M. Goller, S. Berger
Berg15a (2015)
Journal Information Systems, Elsevier Publ., Vol. 53, Nov. 2015, DOI:10.1016/j.is.2014.12.009, pp. 107-123, 2015.
Copy  (In order to obtain the copy please send an email with subject  Berg15a  to dke.win@jku.at)

Abstract (English)

Data Warehouses (DWs) are historical databases on business events, organized as multi-dimensional hypercubes that support analytical decision making. Extract, Transform, and Load (ETL) processes apply measurement functions to compute parameterized scores from the business events, such as sales figures, customer reliability scores, churn likelihood, or sentiment indices. These scores, saved as measures in the DW, serve as basis for analytical reports and corporate performance analysis. Dimensions model subject-oriented data used as analysis perspectives when interpreting the measures. While measures and measurement functions are traditionally regarded as stable within the DW schema, its dimension values commonly change over time.
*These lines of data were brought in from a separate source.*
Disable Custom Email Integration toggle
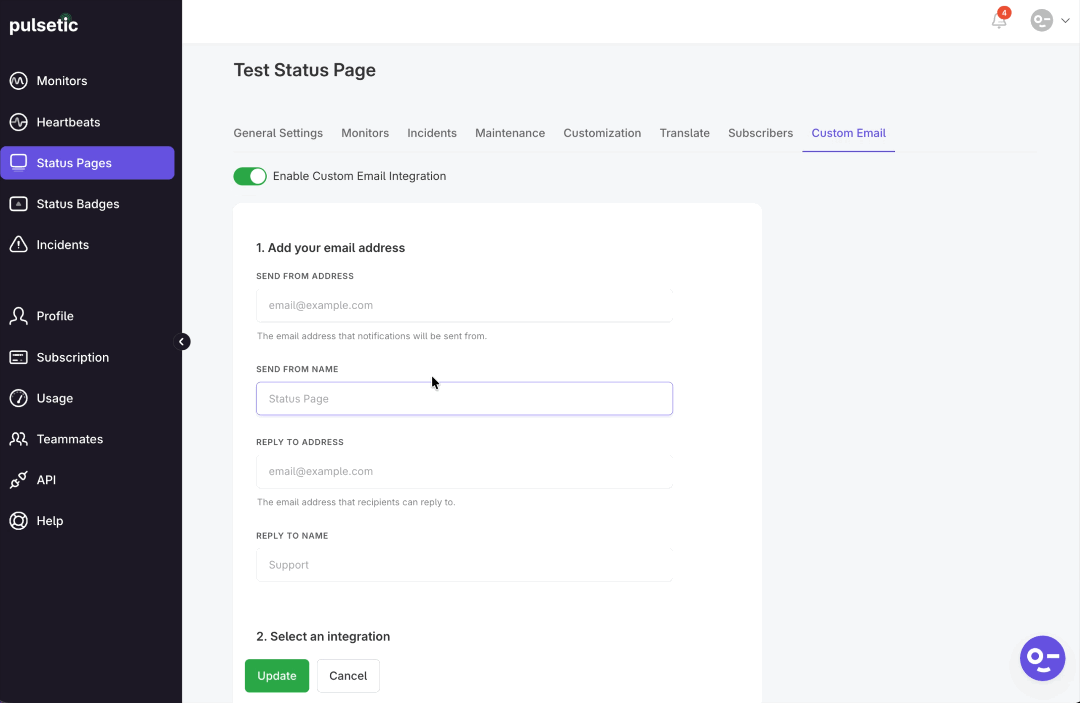Screen dimensions: 1080x703 point(250,176)
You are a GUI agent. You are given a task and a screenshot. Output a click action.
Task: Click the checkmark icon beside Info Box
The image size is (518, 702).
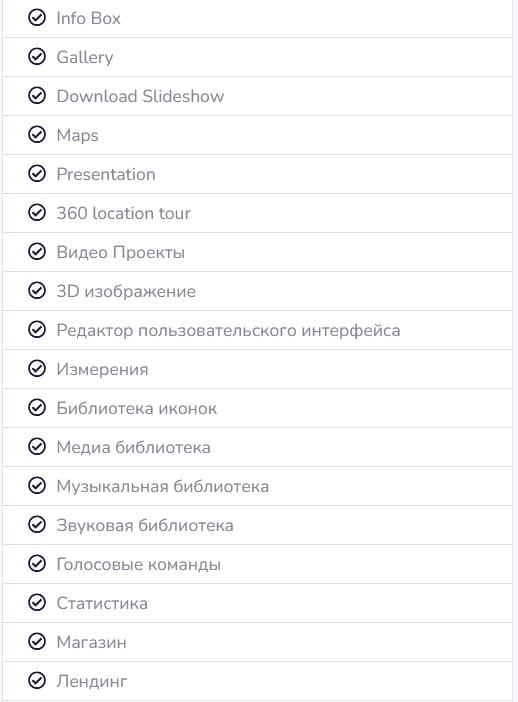point(37,18)
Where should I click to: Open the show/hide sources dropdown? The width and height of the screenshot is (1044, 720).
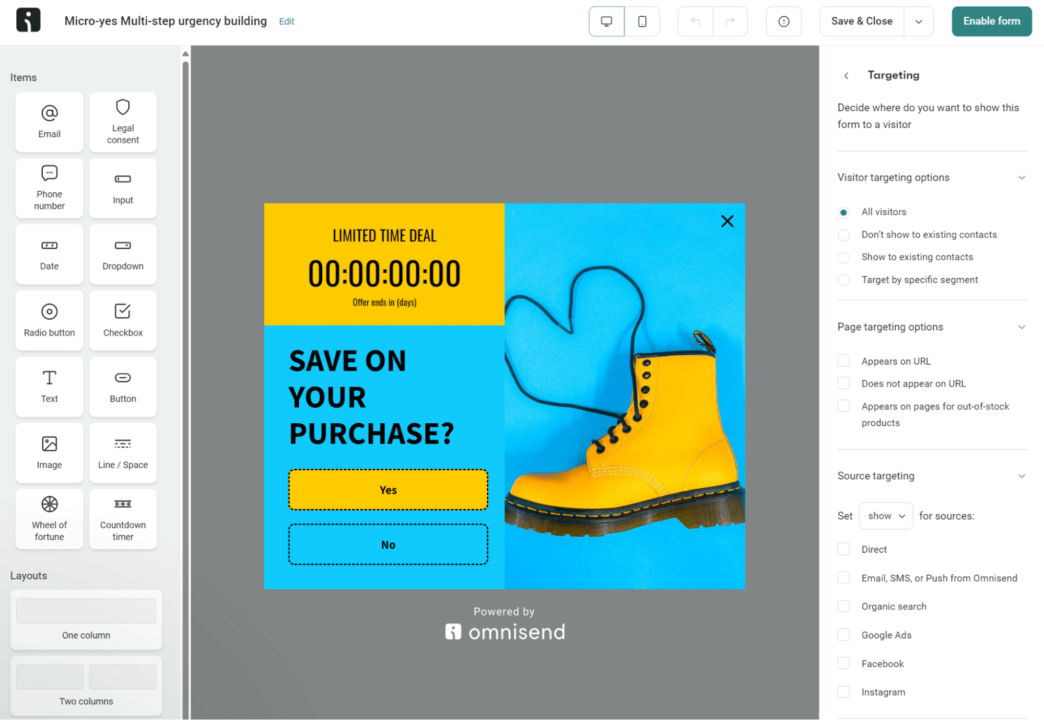coord(886,516)

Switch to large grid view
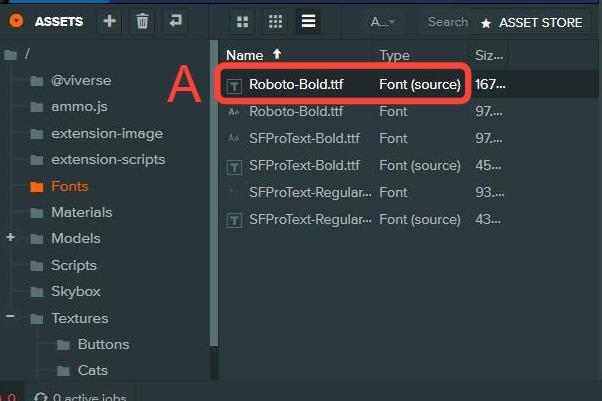point(241,21)
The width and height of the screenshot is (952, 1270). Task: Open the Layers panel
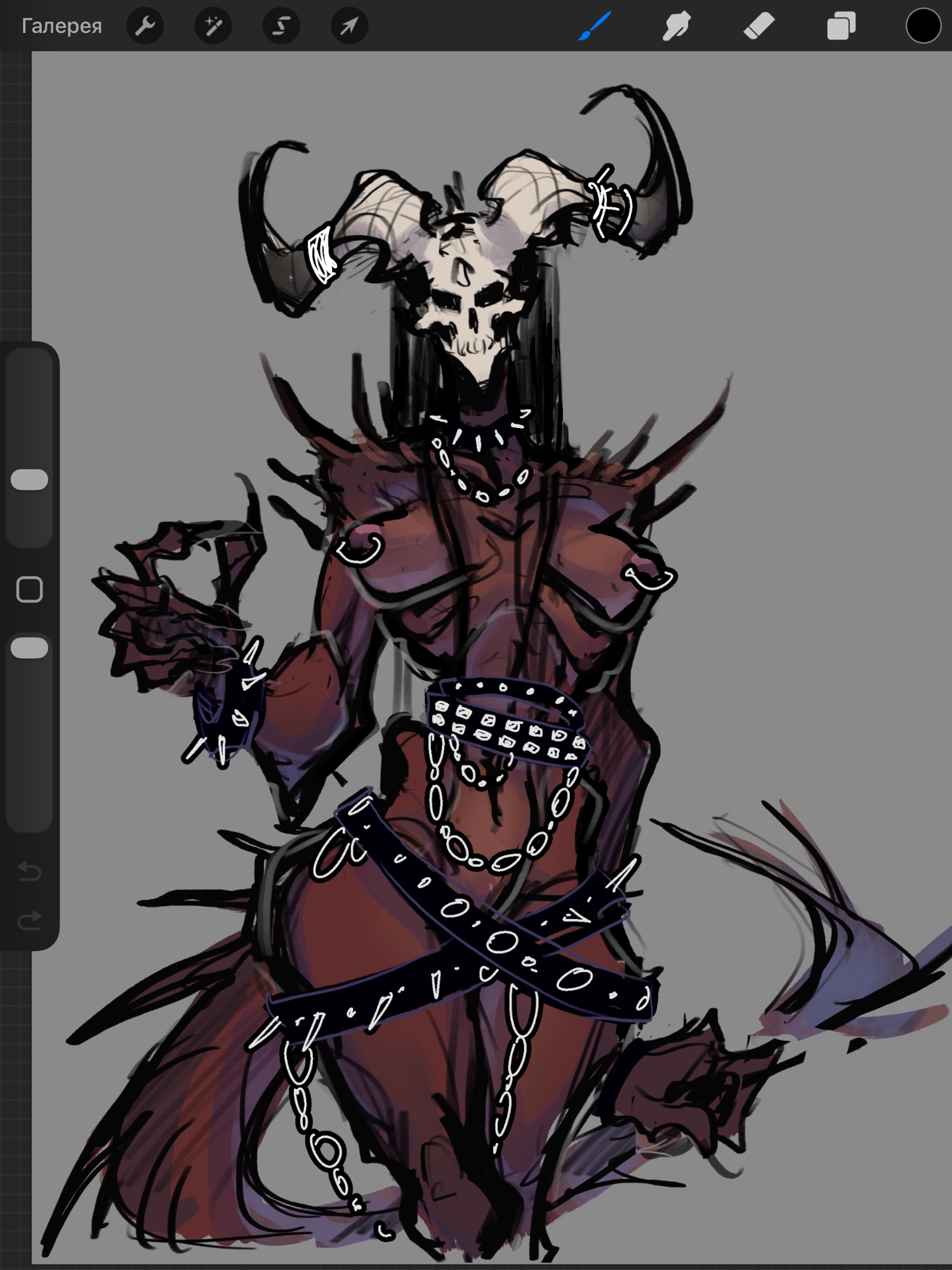tap(841, 26)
In reality, measures are also subject to change if DW designers (i) tune a parameter of the underlying measurement function, or (ii) update the scoring algorithm as a whole. In both scenarios, the changes must be obvious to the business analysts. Otherwise the changed measure semantics leads to incomparable measure values, and thus unsound and worthless analysis results.

To handle measure evolution properly, this paper proposes Slowly Changing Measures (SCMs) as an additional DW modeling concept. Its core idea is a valid time for measurement functions, analogous to dimensions. The paper proposes four increasingly rich SCM types, each specifying a set of options for the change history management of measure definitions. Most of the SCM types provide for probable changes of measurement functions at design time, reducing manual interference to the necessary minimum upon the actual change.

Each SCM type is explained in detail, and illustrated using a practical scenario. Furthermore, the paper presents a proof-of-concept prototype based on the TPC-H business model, and implemented in a simple relational database system. The pros and cons of every SCM type are discussed, and recommendations given for their implementation in a practical DW system.